Like the protesters who scaled the walls of the U.S. embassy following air strikes against militia bases on December 29, the marchers in Baghdad on Saturday carried Iranian flags. Pompeo was one of several Republicans who on Friday expressed the idea that taking out Soleimani would generate a kind of popular response that would force Iraqi leaders to distance themselves from Iran. But that idea is even more ludicrous than Cheney’s “greeted as liberators.”

Because what already happened is that Iraqi leaders have agreed that it’s the U.S. that should get out. The reason that thousands of militia members left the area of the U.S. embassy wasn’t that they were frightened off by fly-overs or the arrival of 100 Marines. It was because Iraqi Prime Minister Adil Abdul-Mahdi gave them exactly what they wanted. He agreed to allow legislation to move forward in parliament calling for the removal of all U.S. forces from Iraq. That legislation had been blocked … until Trump bombed the militia bases.

Abdul-Mahdi is himself a Shiite, with close associations to Iranian leaders. In fact, 68% of the people in Iraq are Shiite. The U.S. has roughly 5,300 military personnel on the ground in Iraq. A close alliance with Iran has both large support among the public, and is backed by hundreds of thousands of militia members who are spread throughout the country. 

In 2019, the government in Iraq has restricted U.S. airspace and ground forces have been limited in their areas of operations. The Iraqi government has issued multiple statements to remind U.S. forces that they are only present to provide training. Nothing more. Abdul-Mahdi repeated these statements on December 29, when he spoke out against the U.S. attacks on Iranian-aligned militia bases. There are no such restrictions on the militia. They’re everywhere.
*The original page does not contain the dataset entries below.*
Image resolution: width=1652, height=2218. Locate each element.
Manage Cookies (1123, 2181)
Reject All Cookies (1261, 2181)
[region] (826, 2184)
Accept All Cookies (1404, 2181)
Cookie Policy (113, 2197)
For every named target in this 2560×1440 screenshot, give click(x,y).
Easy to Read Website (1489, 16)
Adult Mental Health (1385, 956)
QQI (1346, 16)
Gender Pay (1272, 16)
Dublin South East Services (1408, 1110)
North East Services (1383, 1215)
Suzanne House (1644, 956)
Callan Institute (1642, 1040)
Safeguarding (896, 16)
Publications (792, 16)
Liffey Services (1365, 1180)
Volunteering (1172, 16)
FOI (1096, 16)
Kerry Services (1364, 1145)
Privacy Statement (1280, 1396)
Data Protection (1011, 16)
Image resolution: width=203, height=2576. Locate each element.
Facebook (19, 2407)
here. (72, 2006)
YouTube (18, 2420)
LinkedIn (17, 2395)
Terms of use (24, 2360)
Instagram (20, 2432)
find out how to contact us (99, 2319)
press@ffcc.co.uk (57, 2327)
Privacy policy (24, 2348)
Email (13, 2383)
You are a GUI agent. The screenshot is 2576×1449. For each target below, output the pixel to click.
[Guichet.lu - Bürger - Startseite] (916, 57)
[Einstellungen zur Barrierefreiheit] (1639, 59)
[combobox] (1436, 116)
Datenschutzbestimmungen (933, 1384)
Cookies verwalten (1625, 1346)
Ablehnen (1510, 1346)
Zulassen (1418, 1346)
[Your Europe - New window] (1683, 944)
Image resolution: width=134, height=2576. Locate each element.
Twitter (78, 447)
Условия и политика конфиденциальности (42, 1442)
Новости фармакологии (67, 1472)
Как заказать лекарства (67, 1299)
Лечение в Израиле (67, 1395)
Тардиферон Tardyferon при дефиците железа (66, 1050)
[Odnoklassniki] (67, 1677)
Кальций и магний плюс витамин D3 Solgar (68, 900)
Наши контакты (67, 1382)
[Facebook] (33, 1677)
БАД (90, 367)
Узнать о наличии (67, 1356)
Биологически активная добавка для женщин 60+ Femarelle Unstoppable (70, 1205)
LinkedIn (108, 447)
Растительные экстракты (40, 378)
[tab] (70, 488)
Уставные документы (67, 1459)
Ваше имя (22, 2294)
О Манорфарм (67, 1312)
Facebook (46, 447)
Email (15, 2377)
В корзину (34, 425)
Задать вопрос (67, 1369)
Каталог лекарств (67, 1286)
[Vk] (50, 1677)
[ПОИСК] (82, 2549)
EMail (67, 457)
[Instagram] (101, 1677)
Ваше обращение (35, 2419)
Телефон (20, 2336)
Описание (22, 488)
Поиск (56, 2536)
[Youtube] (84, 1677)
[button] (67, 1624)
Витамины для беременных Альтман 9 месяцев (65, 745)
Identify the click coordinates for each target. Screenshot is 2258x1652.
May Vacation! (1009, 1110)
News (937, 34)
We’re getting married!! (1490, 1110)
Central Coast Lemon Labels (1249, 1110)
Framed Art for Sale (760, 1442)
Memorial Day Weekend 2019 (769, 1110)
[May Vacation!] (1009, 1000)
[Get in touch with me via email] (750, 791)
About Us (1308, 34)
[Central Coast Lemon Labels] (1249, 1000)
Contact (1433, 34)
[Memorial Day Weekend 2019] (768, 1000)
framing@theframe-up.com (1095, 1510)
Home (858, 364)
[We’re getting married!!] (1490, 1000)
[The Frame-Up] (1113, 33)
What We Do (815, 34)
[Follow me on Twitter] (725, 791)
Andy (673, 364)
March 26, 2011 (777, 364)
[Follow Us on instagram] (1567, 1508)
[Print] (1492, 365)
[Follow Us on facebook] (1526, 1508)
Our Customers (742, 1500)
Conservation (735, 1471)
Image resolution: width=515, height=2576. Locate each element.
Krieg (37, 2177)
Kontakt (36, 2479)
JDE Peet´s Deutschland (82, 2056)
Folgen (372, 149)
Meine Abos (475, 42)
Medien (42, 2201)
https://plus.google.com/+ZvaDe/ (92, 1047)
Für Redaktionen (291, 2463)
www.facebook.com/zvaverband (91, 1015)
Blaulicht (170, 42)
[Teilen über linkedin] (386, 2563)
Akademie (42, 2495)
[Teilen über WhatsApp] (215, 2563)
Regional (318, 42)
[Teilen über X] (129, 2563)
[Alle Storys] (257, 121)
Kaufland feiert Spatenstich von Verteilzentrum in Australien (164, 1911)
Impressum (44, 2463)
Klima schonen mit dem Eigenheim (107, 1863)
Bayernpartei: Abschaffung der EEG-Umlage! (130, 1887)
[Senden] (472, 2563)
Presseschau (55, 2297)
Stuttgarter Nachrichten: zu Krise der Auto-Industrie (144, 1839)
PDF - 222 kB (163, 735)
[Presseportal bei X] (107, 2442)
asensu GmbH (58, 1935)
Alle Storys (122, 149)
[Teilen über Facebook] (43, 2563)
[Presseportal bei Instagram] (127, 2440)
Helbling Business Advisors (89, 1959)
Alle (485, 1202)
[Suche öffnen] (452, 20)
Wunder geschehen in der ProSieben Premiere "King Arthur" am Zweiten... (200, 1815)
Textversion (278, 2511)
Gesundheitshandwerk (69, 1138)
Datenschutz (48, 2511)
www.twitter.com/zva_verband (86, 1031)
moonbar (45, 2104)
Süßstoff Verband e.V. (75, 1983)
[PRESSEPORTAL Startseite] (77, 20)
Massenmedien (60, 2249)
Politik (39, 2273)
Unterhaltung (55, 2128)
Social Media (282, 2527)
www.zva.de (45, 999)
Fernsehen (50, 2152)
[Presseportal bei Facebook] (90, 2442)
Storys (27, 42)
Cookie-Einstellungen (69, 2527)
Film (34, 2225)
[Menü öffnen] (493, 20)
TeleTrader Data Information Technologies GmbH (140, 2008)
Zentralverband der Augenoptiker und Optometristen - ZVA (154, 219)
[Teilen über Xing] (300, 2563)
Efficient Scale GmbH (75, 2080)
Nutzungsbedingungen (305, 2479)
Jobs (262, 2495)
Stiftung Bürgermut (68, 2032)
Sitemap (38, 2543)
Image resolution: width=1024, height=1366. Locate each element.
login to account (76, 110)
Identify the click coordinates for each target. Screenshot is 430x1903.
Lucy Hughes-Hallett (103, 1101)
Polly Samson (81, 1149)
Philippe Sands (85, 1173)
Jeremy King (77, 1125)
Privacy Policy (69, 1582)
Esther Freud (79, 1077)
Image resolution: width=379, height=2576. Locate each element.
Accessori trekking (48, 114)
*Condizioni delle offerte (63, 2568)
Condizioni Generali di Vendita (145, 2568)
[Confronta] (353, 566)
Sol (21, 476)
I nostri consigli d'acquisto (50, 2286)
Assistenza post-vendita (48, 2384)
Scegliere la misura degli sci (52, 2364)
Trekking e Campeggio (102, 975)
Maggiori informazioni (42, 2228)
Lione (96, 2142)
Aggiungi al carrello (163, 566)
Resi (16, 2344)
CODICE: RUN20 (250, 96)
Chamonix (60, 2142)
Donald Trump has destroyed U.S. support from the Kurdish minority in northern Iraq. Through systematic neglect and erratic behavior, he has destroyed U.S. connections to the Iraqi government in Baghdad. The only people in Iraq not championing a closer alliance with Iran at this point are, with sickening irony, the small Sunni minority that once supported Saddam Hussein. 

Posted with permission

The U.S. invasion of Iraq was never going to end well. Trump seems determined that it not just end in the ugliest way possible, but generate a greater conflict, and a greater threat, in the process.